§ **The task**
Repeat word for word the lines of the rows below, from the line that contains "The image size is (677, 467)." through the line that contains "(1914, 540).", both included.

(Records provided)

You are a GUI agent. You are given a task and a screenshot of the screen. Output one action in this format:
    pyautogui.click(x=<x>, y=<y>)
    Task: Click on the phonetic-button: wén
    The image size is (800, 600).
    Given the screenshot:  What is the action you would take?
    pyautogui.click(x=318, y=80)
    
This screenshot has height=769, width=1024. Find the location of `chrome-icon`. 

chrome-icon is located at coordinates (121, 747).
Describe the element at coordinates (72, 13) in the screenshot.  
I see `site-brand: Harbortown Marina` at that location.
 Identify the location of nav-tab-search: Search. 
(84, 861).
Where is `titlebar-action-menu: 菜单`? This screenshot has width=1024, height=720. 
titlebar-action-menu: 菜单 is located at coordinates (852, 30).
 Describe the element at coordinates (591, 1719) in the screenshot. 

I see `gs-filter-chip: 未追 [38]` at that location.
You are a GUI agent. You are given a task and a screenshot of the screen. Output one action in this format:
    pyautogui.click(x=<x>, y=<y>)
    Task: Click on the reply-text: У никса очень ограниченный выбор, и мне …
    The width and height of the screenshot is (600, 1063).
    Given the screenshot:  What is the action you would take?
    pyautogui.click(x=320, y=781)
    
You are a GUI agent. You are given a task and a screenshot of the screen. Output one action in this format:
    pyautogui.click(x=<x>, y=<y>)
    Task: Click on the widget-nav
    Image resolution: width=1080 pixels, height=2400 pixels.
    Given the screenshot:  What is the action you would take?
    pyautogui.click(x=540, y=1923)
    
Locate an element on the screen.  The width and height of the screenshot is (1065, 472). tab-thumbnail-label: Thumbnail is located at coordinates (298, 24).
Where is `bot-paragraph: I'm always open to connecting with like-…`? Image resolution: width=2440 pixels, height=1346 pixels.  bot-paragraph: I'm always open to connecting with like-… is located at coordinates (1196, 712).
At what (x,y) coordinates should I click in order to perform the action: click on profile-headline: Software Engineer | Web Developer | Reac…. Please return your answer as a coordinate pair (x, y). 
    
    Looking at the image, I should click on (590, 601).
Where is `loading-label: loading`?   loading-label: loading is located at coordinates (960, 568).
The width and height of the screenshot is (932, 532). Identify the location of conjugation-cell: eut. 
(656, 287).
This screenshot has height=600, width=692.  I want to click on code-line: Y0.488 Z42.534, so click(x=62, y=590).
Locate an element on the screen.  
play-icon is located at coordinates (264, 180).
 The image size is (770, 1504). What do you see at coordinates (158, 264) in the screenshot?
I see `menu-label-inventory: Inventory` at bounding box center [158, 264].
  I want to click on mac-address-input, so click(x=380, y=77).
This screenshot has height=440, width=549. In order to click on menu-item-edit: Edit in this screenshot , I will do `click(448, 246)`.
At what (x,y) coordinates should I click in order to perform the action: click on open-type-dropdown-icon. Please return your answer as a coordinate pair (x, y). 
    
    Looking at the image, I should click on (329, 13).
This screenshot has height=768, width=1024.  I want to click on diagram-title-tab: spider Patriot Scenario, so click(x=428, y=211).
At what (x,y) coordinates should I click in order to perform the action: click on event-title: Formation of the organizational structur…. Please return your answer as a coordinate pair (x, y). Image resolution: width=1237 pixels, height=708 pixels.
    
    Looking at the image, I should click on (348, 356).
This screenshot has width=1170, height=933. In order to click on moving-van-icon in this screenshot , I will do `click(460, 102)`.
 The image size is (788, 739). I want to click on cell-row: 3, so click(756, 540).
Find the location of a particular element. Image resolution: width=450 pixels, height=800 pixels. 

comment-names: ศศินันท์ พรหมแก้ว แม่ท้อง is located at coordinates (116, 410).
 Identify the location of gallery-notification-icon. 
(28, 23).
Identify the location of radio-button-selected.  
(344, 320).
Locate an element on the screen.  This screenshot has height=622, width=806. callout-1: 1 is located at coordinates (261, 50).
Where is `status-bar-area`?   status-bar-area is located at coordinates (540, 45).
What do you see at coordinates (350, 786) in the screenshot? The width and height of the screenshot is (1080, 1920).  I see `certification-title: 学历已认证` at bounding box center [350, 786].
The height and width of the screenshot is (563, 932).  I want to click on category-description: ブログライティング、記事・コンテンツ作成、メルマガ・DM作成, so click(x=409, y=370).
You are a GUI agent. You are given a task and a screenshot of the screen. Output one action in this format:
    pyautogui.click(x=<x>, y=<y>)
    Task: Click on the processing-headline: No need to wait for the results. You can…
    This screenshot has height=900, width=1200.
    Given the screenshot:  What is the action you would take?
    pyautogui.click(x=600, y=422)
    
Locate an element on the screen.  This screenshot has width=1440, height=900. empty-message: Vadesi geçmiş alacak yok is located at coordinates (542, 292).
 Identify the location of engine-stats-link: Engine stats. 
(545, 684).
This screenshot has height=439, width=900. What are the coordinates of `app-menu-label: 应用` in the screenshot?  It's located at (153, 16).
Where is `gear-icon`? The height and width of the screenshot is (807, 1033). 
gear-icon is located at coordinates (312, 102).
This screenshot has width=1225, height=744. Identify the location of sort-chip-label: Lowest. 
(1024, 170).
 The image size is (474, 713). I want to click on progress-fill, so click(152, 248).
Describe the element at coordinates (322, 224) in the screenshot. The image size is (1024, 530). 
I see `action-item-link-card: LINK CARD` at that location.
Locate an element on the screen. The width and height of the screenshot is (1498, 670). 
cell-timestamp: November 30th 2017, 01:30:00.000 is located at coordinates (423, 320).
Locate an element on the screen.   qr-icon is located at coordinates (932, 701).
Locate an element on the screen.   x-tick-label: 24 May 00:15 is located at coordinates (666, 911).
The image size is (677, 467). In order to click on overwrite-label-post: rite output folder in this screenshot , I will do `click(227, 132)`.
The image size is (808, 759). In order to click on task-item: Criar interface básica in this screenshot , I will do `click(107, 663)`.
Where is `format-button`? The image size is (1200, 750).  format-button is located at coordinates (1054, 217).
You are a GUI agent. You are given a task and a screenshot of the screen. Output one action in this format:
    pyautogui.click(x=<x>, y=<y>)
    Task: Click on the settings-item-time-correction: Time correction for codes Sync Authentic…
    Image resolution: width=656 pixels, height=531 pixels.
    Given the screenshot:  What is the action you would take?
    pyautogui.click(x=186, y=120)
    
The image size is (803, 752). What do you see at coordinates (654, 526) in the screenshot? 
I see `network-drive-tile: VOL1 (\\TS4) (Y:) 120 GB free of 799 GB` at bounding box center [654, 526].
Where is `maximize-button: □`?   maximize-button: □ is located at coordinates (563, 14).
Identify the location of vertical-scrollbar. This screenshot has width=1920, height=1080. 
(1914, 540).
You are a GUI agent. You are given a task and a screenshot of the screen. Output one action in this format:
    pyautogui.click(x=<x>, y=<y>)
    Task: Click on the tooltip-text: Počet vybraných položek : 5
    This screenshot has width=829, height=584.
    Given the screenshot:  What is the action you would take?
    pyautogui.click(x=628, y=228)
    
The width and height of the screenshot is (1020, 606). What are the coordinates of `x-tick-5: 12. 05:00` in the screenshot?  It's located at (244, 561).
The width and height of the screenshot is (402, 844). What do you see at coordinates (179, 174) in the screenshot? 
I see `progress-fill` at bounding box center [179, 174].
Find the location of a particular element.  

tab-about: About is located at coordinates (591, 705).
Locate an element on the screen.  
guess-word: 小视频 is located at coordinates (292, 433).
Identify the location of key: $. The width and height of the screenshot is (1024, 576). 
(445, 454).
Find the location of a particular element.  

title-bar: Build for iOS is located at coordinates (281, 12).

(End Records provided)

§ **Result of the exercise**
The image size is (677, 467). In order to click on overwrite-label-post: rite output folder in this screenshot , I will do `click(227, 132)`.
The image size is (808, 759). In order to click on task-item: Criar interface básica in this screenshot , I will do `click(107, 663)`.
Where is `format-button`? The image size is (1200, 750).  format-button is located at coordinates (1054, 217).
You are a GUI agent. You are given a task and a screenshot of the screen. Output one action in this format:
    pyautogui.click(x=<x>, y=<y>)
    Task: Click on the settings-item-time-correction: Time correction for codes Sync Authentic…
    Image resolution: width=656 pixels, height=531 pixels.
    Given the screenshot:  What is the action you would take?
    pyautogui.click(x=186, y=120)
    
The image size is (803, 752). What do you see at coordinates (654, 526) in the screenshot? 
I see `network-drive-tile: VOL1 (\\TS4) (Y:) 120 GB free of 799 GB` at bounding box center [654, 526].
Where is `maximize-button: □`?   maximize-button: □ is located at coordinates (563, 14).
Identify the location of vertical-scrollbar. This screenshot has width=1920, height=1080. 
(1914, 540).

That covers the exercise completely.